Effort underway to restore historic Ford Model T plant in Highland Park
JACK LESSENBERRY
Michigan Public Radio
WED APRIL 30, 2014
http://michiganradio.org/post/effort...-park-michigan
It looks like a museum and potentially more may soon become a reality for the long underutilized historic site.
- One of the most significant sites in the history of Detroit – and the modern world – has also been one of the most sadly neglected. Not only that, it isn’t even in Detroit. Every day, thousands of commuters drive by an old red-brick building on Woodward Avenue in the little enclave city of Highland Park.
-You can tell this building used to be something grand, by the beautiful Pewabic tiles ringing its roof.

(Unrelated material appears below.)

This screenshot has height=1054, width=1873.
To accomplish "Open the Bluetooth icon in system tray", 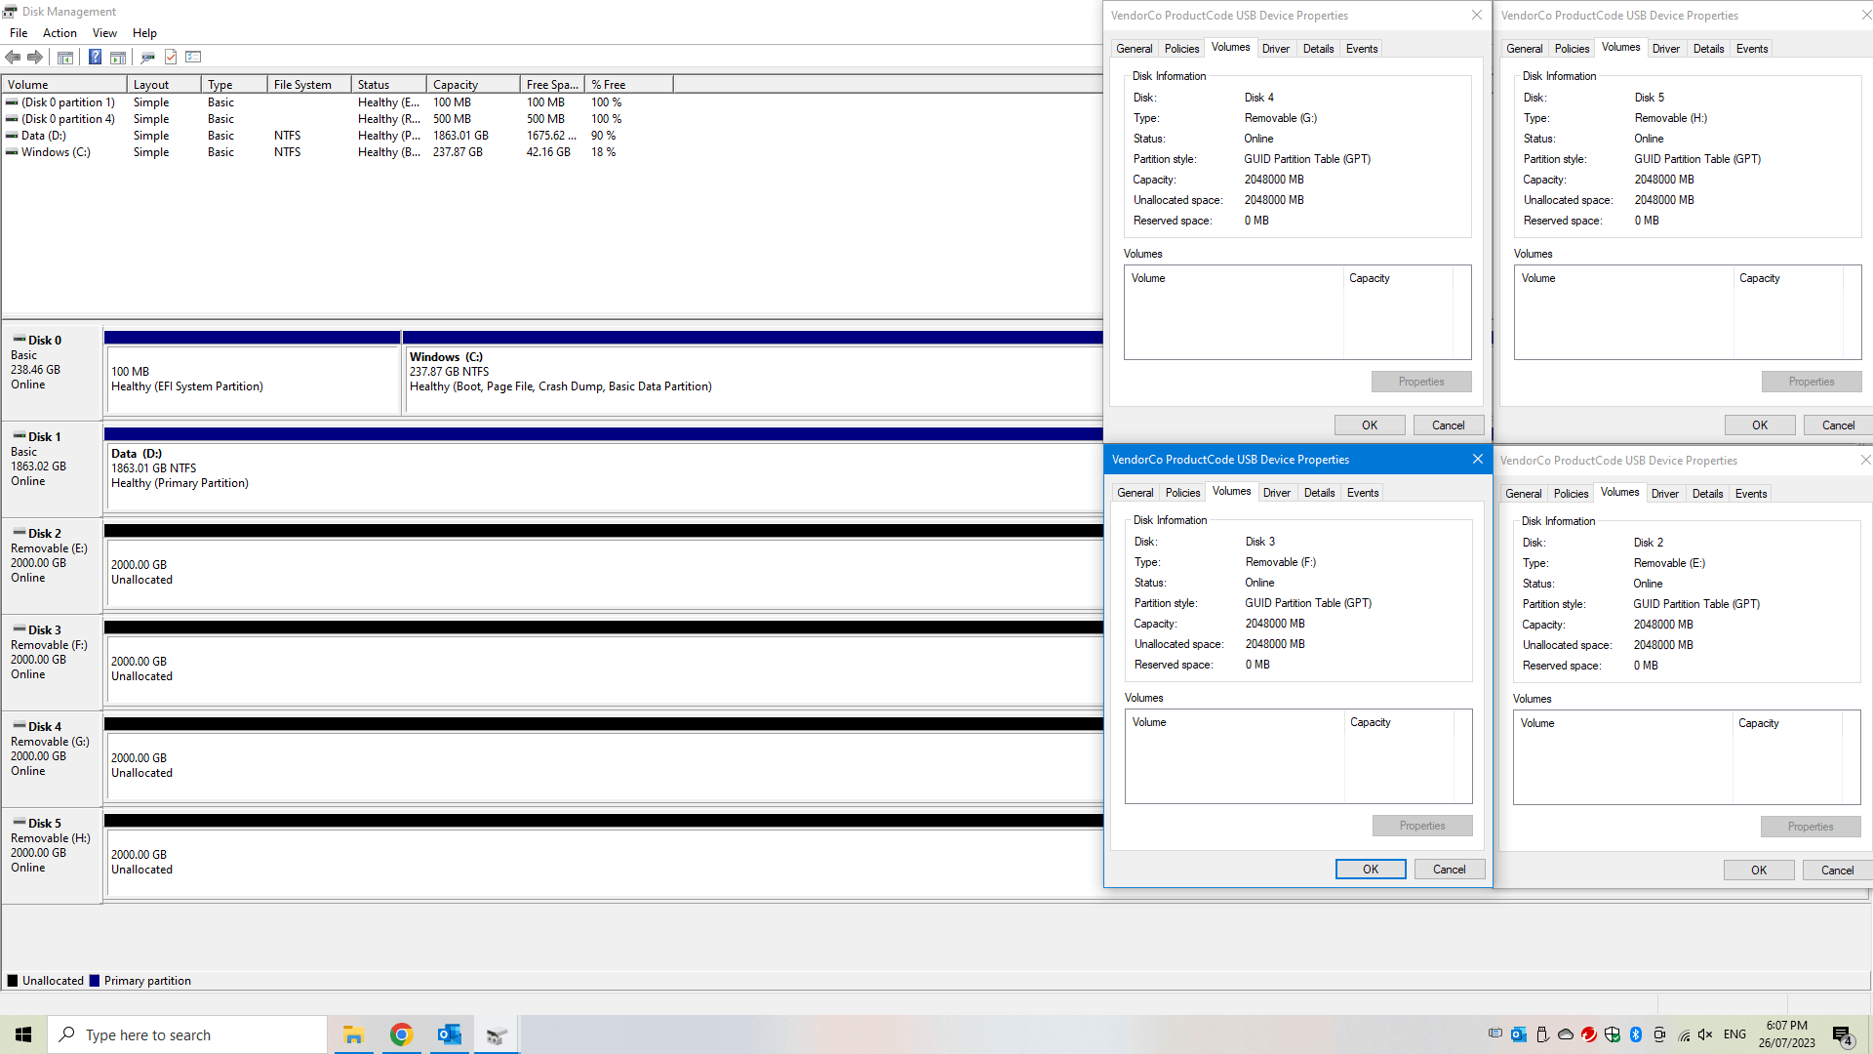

But the plate-glass windows are regularly broken, and weeds and small trees mostly obscure a fading historical marker. But now that is all about to change. Last week, the non-profit Woodward Avenue Action Association announced it had bought the old administration building and the executive garage behind it. This was, in part, a case of some of today’s world’s newest technology coming to the aid of history. Harriet Saperstein, chair of the Action Association, told me that a significant chunk of the money was raised by crowdsourcing on the Internet. More than 700 individual donors chipped in. While most of the slightly more than half a million needed came from traditional grants, she feels that crowdsourcing gave a lot of people a sense of sharing in a momentous event. Not only that, she told me, these contributions will help them make the case to people with real money, “the foundation, corporation and governmental sectors,” who they will need to secure the millions needed to turn this into something wonderful. For they intend to build not just a museum of automotive history, although that will be part of it. This is to be an Automobile Heritage and Welcome Center meant both to remind us of what is worth preserving about our past and help revitalize this area.
- She hopes this building is fully open to the public in five years, with everything from tours led by holograms of Henry Ford to an advanced industrial technology learning center.